As organizations flourish in today’s fast-paced business environment, it makes good sense to turn over specialized tasks to businesses that do it best via third-party engagements. These third-party arrangements give businesses the chance to focus on achieving core strategic objectives while keeping up with non-core—but still extremely important to operations—tasks related to administration, accounting, IT services and more.

While third-party engagements offer organizations many practical benefits, they do not come without a certain degree of risk.

If you are considering outsourcing one or more business tasks, it is important to develop and implement the appropriate third-party controls and monitoring strategies to ensure that third-party businesses are performing effectively, efficiently and in compliance with your respective agreements.

A solid third-party risk management plan can help.

What Is Third-Party Risk Management?

Today, it would be difficult to find an organization that does not rely on third-party business services in some capacity.

Are you considering outsourcing one or more tasks? Do you understand the risks that a third-party business might introduce to your organization?

Take the manufacturing industry, for example. Per a 2012 survey of U.S. manufacturers, courtesy of Industry Week, 75% of respondents reported that they experienced some sort of harm due to the action or inaction of a third-party business associate, resulting in poor security practices and ultimately leading to issues like data breaches and poor service quality for the engaging company.

Third-party risk management is essential to these vital relationships and should be a part of every company’s internal controls framework.

The Best Third-Party Risk Management Plans Include

  1. Creating and maintaining an inventory of third parties that includes the functions they perform, as well as the critical and/or confidential information they regularly access.
  2. Assessing the risks of using third parties for a certain task in its respective industry.
  3. Performing due diligence before engaging third parties.
  4. Drafting contracts that clearly define the responsibilities and expectations of the third-party.
  5. Developing and implementing a process for monitoring performance and ongoing risk management of third parties.
  6. Ongoing commitment to your third-party risk management plan, from the point of onboarding and throughout the life of the engagement until it is time to consider an exit strategy.
  7. Scheduling third-party risk assessments on a regular basis.

Why Is Third-Party Risk Management Important?

* Short problem: Please reproduce the third-party risk management text from "3. Performing due" to "a regular basis.", word for word and with nothing changed.

* Provided information:
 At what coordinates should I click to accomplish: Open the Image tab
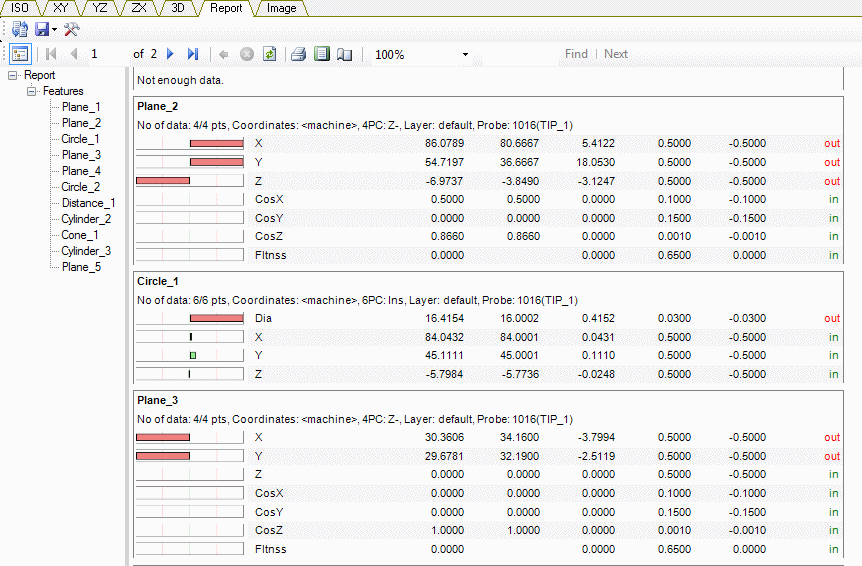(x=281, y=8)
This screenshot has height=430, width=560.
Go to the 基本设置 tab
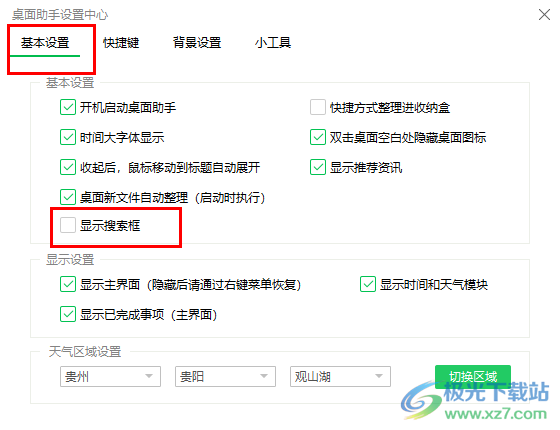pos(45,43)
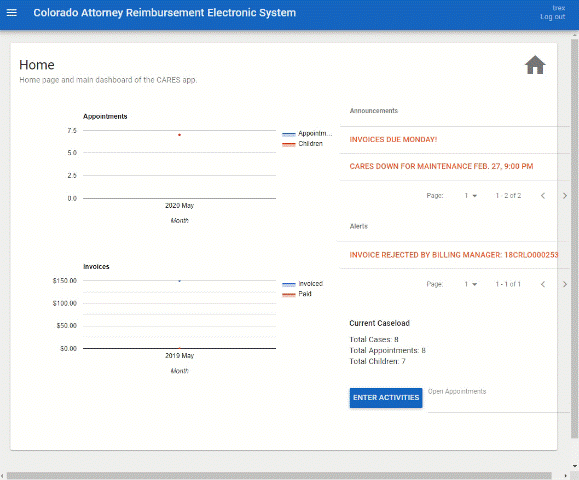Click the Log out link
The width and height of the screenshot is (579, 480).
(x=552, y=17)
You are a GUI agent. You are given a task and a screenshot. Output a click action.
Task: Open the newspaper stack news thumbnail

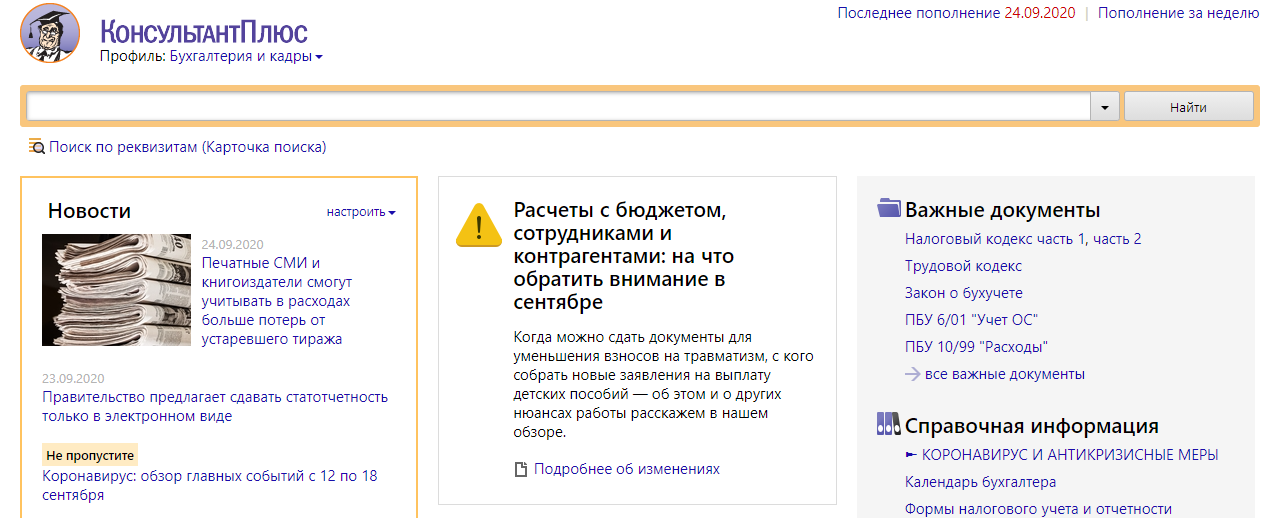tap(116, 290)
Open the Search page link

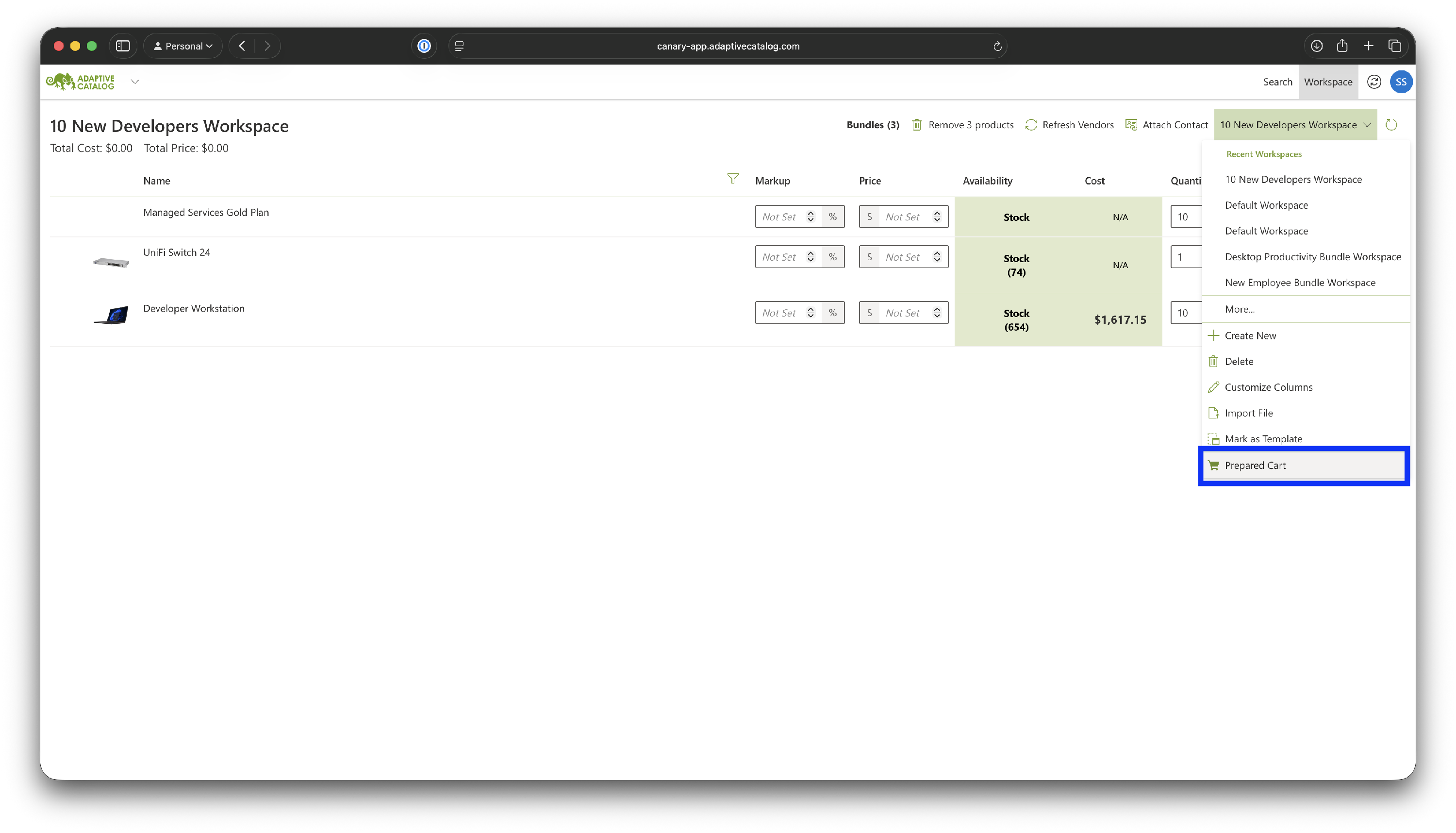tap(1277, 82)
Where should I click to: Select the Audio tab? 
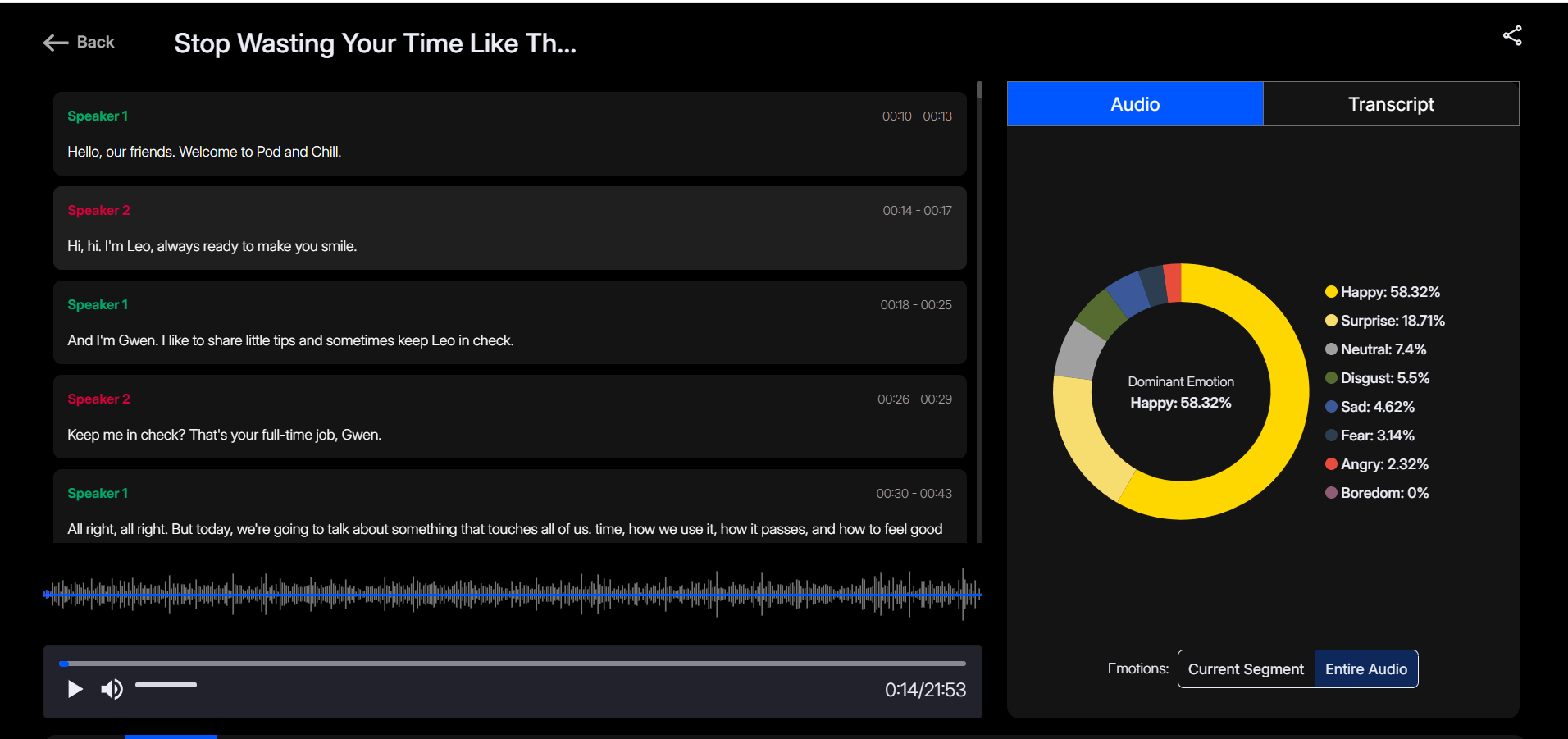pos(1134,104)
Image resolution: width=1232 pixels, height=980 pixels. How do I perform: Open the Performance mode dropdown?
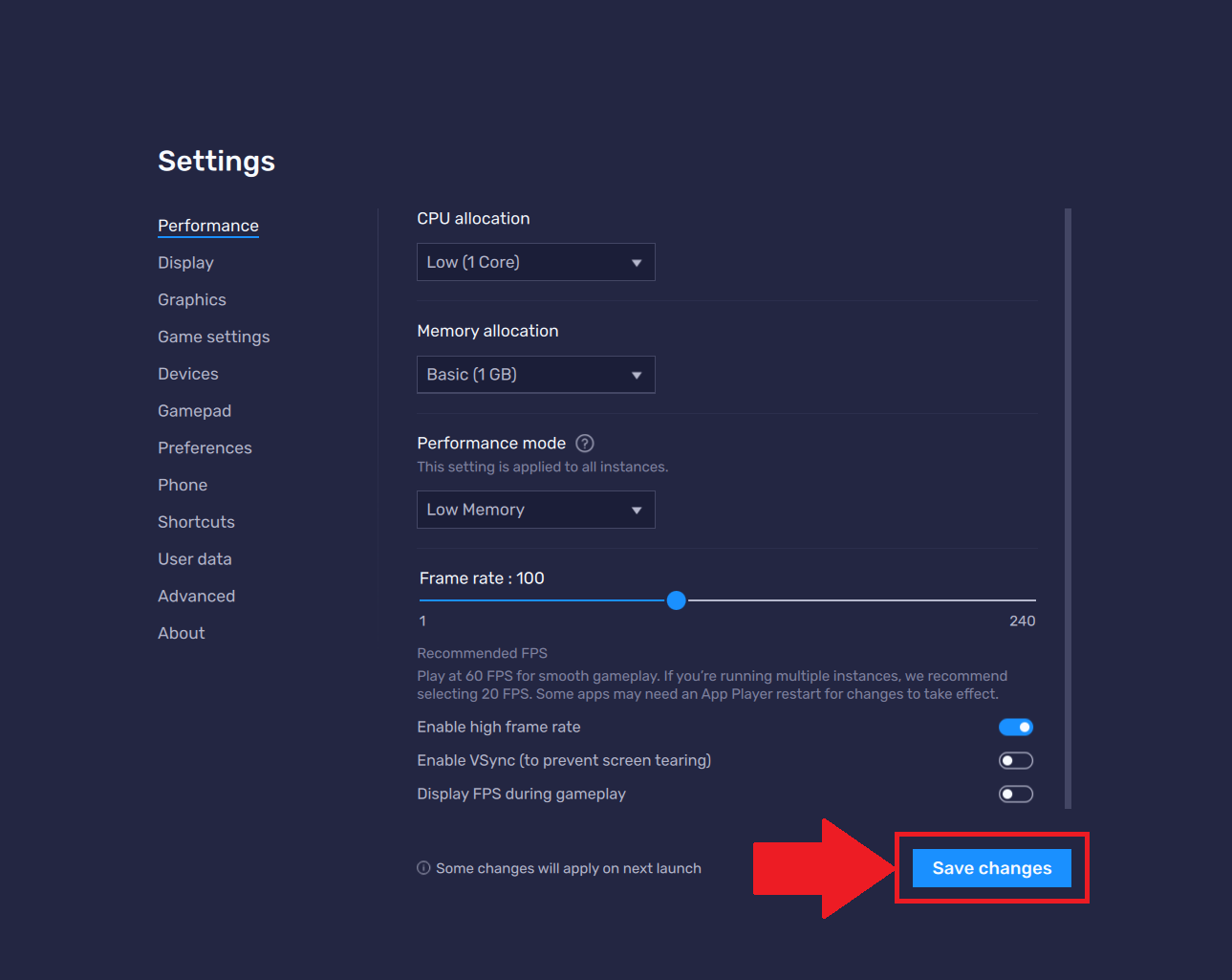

* Solution:
3. Performing due diligence before engaging third parties.
  4. Drafting contracts that clearly define the responsibilities and expectations of the third-party.
  5. Developing and implementing a process for monitoring performance and ongoing risk management of third parties.
  6. Ongoing commitment to your third-party risk management plan, from the point of onboarding and throughout the life of the engagement until it is time to consider an exit strategy.
  7. Scheduling third-party risk assessments on a regular basis.